Gather all lines in the records below that include the word "icon".

§ **INPUT FOR THIS TASK**
'''

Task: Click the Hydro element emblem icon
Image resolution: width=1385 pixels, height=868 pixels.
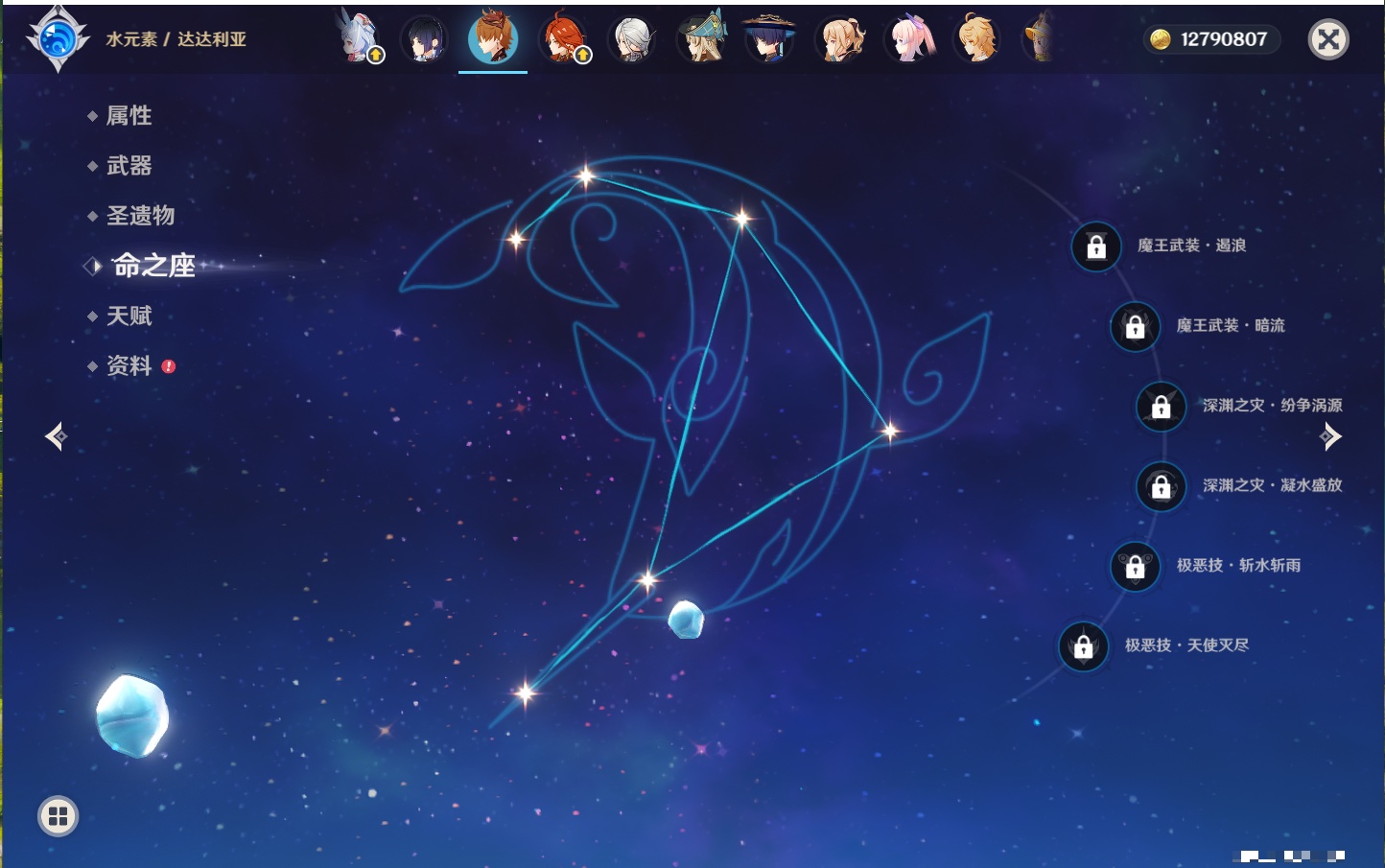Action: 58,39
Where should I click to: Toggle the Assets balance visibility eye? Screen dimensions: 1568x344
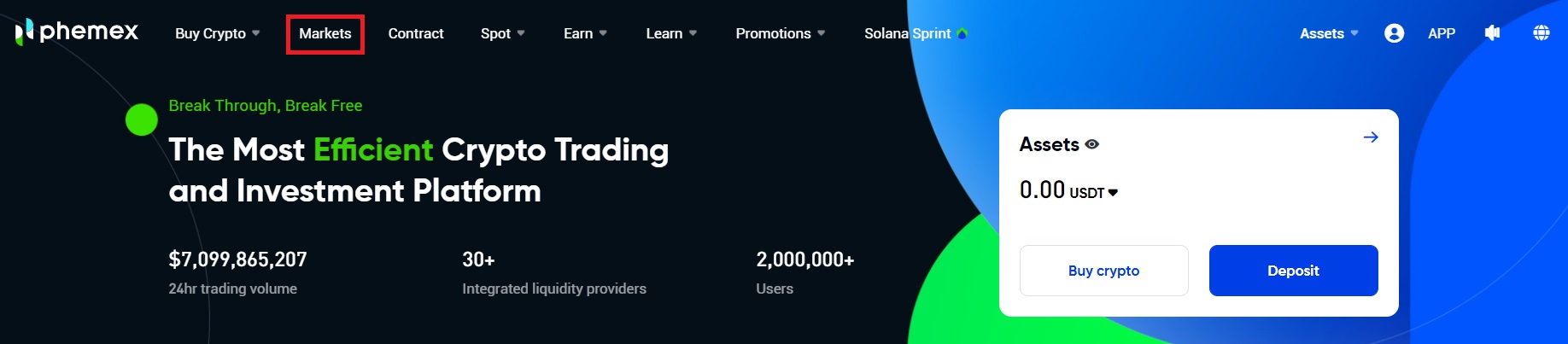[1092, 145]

'''
'''

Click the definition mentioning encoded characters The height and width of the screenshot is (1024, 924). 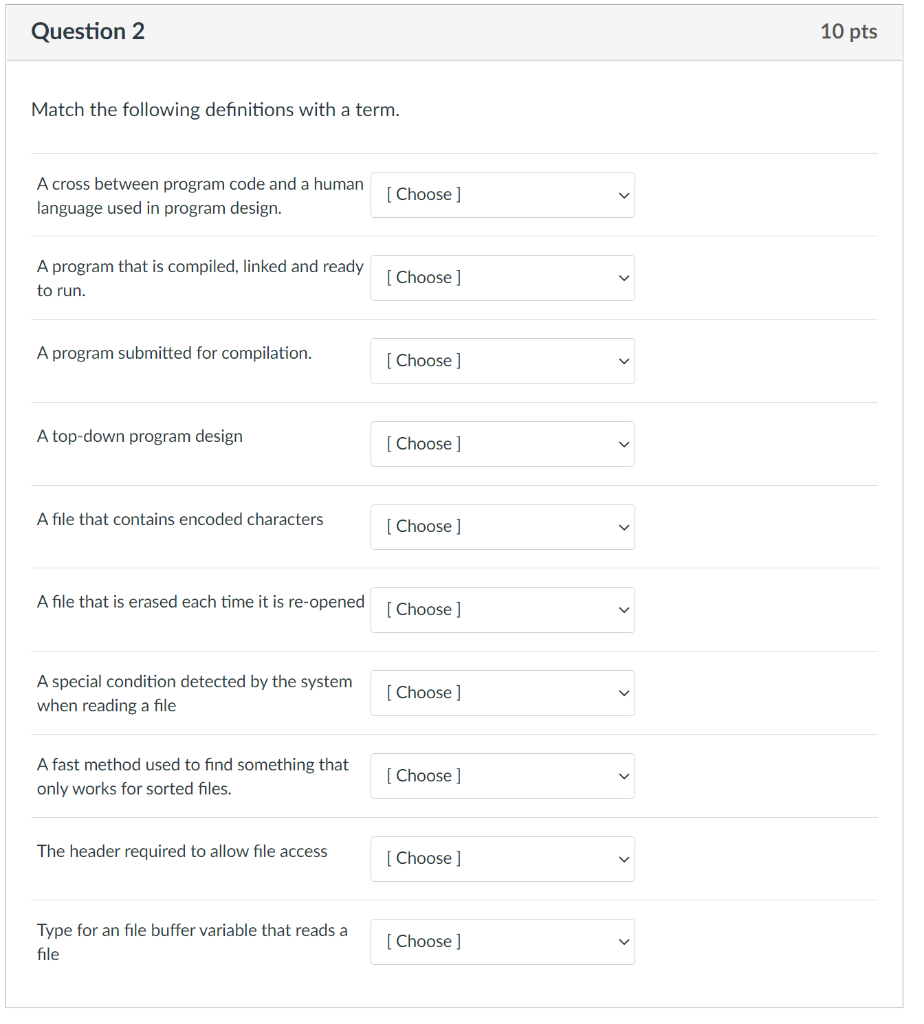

'''
'''

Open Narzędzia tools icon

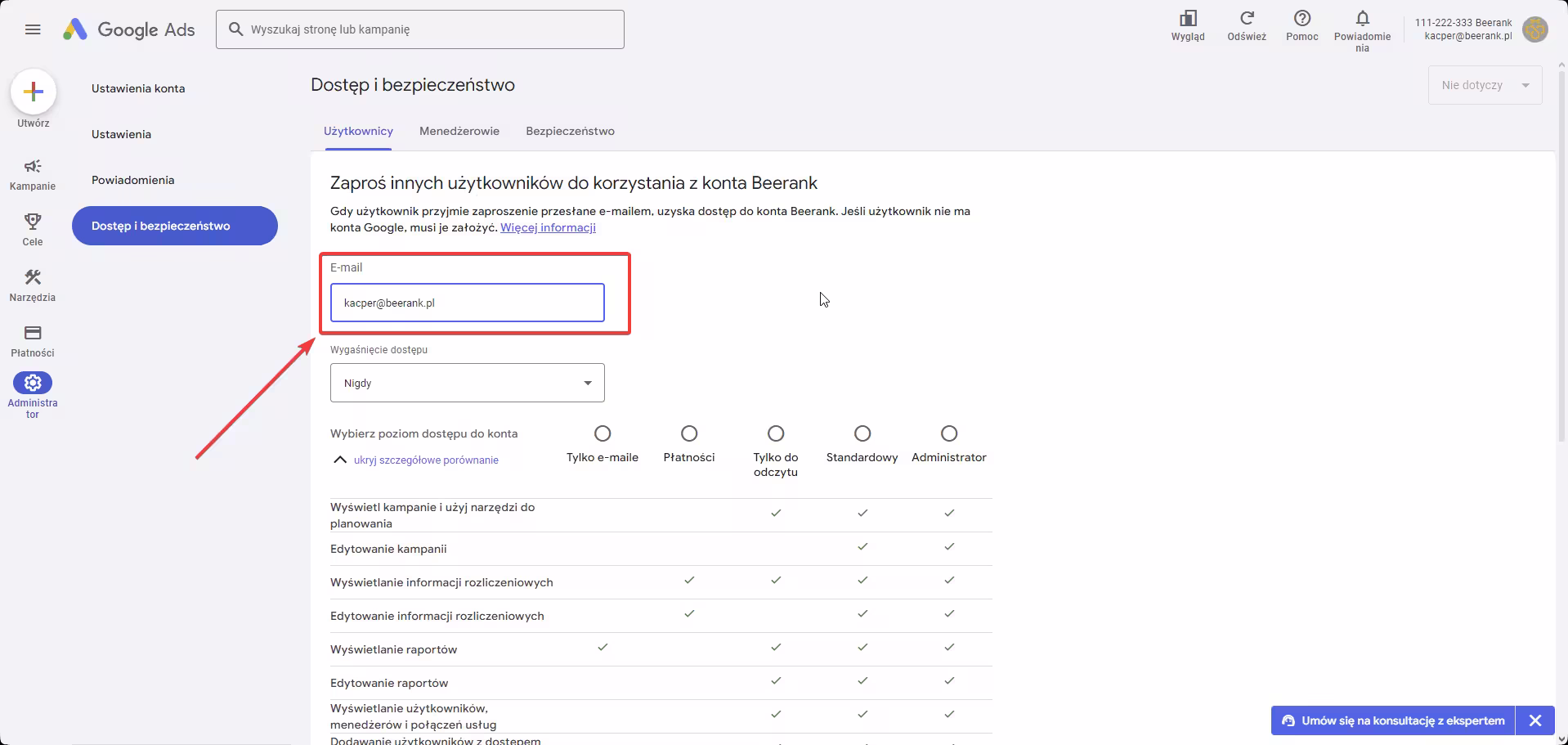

'''

§ **RESPONSE**
Task: Click the Hydro element emblem icon
Open Narzędzia tools icon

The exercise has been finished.